Information supplied below:
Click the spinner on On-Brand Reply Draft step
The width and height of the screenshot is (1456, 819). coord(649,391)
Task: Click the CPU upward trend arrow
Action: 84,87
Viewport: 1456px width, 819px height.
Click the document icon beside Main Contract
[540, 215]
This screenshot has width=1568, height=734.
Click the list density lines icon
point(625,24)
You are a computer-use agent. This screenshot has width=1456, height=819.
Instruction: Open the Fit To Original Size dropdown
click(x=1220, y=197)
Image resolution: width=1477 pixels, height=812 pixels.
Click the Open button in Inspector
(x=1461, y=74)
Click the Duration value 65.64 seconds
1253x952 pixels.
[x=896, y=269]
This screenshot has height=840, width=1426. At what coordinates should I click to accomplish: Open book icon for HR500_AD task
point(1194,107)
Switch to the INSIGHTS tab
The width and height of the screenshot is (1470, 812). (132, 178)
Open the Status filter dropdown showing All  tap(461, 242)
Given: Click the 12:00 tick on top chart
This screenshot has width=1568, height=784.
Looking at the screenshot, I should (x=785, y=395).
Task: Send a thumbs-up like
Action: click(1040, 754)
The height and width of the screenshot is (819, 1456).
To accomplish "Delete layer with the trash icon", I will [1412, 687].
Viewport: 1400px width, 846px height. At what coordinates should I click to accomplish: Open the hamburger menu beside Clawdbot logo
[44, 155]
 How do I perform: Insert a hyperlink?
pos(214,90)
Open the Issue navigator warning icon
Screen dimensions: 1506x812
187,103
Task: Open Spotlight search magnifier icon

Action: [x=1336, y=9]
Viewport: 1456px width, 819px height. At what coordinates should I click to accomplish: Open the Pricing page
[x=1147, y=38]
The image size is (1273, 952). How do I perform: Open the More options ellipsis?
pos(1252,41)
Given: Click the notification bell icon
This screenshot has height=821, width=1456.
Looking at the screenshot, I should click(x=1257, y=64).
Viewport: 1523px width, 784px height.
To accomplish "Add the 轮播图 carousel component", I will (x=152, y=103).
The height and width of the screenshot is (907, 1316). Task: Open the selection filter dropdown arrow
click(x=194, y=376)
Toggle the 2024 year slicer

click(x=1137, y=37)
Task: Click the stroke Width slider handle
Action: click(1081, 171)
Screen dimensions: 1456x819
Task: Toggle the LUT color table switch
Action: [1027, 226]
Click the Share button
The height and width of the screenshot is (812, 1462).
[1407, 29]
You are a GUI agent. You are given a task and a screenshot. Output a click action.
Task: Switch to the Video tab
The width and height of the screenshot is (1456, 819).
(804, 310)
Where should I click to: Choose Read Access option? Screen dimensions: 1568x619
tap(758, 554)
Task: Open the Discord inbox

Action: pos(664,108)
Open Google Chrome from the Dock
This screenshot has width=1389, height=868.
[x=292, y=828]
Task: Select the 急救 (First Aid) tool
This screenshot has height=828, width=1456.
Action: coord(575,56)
End of Information supplied.
--- Task to carry out ---
From the opening line of the data above through the line that contains "Image resolution: width=1477", please print each line as it stands and only those lines.

--- Answer to this exercise ---
Click the spinner on On-Brand Reply Draft step
The width and height of the screenshot is (1456, 819). coord(649,391)
Task: Click the CPU upward trend arrow
Action: 84,87
Viewport: 1456px width, 819px height.
Click the document icon beside Main Contract
[540, 215]
This screenshot has width=1568, height=734.
Click the list density lines icon
point(625,24)
You are a computer-use agent. This screenshot has width=1456, height=819.
Instruction: Open the Fit To Original Size dropdown
click(x=1220, y=197)
Image resolution: width=1477 pixels, height=812 pixels.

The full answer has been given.